Thursday, January 6, 2011

Amagon (1988 / 1989)

                                                                              
This game has gotten hated on since I started using the internet to research what NES games to buy (despite all the negative reviews I still bought it and well you'll see what I thought of it in a second!) and well the opinion on this game has been overwhemlingly negative. It was hated back in the days of regular text reviews on websites and it's hated now on video reviews. Also many gay jokes related to the fact the main character is pink. Really guys are we 12 years old or what? Seriously that's just silly! Anyway today we talk about Amagon the absolutely favoritest game of cracked8ball (also if you couldn't tell that was sarcasm then you need to get out more)

                                                                             

Amagon is well, yet another game the world dislikes but I like. I'm not saying this is going to blow your socks off and make you go HOLY DICKS THIS IS THE GREATEST THING EVER MADE AND I WANT TO SUCK THE DICKS OF EVERYONE WHO HAD ANYTHING TO DO WITH IT. No, that's not going to happen.

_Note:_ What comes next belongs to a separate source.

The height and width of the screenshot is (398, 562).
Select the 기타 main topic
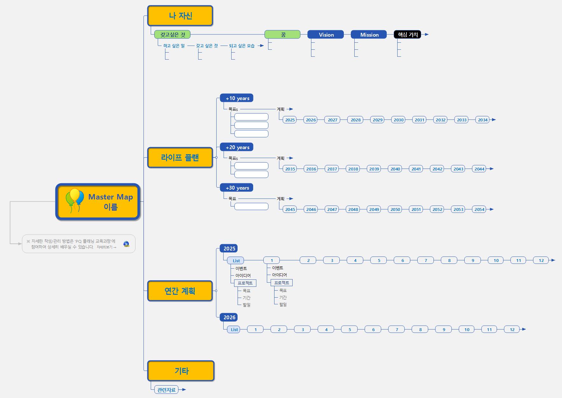(181, 371)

It'll just give you a simple decent time. That's it. This game isn't great. This game is at best above average, but I really seriously don't know why it's so disliked. It's got a nice bit of weird charm (seriously some of the enemies in this game are the weirdest you'll see on the NES) and frankly it's just a nice simple game.

                                                                                

Amagon is like Contra (and to be fair if anyone read my blog they would probably freak out about me comparing Contra to Amagon. Chill, I think Contra, Super C, and hell EVEN CONTRA FORCE are better games than Amagon, but Amagon is a run n gun platformer, just like Contra!) and it doesn't do action based platforming crazyness as well as Contra but it's still got a neat gimmick too. Yes, you can choose to do the run N gun aspect OR you can pick up points and get this item to turn you into this crazy ass muscle man that could probably murder the entire Spartan army if he felt like it. Thankfully, Amagon is a good guy! Amagon boasts decent graphics, music that is very god damn catchy. Seriously that shit is like the Duck Tales theme song. Get it stuck in your noggin and it won't ever leave. Never. Good play control, the only problem is the games challenge is really lopsided, as Amagon it's incredibly hard, but as Megamon, it's insanely easy. It's kinda crazy.

Anyway, Amagon is a decent little time waster. It won't knock your socks off like Contra or something but It's worth a look. I mean really, it's one of those games that are stuck in your used game store for a goddamn dollar. Seriously if your really that damn poor that a dollar will break your bank than you shouldn't even be using the fucking internet. (also intresting (at least to me) is that the final boss (look at the last image in the review) is supposedly based around the Flatwoods Phantom, a supposed space alien that appeared at a town called Flatwoods in 1952. Wild stuff eh?. Also I found that theres a place in Arkansas called Amagon! Pointless facts ahoy!)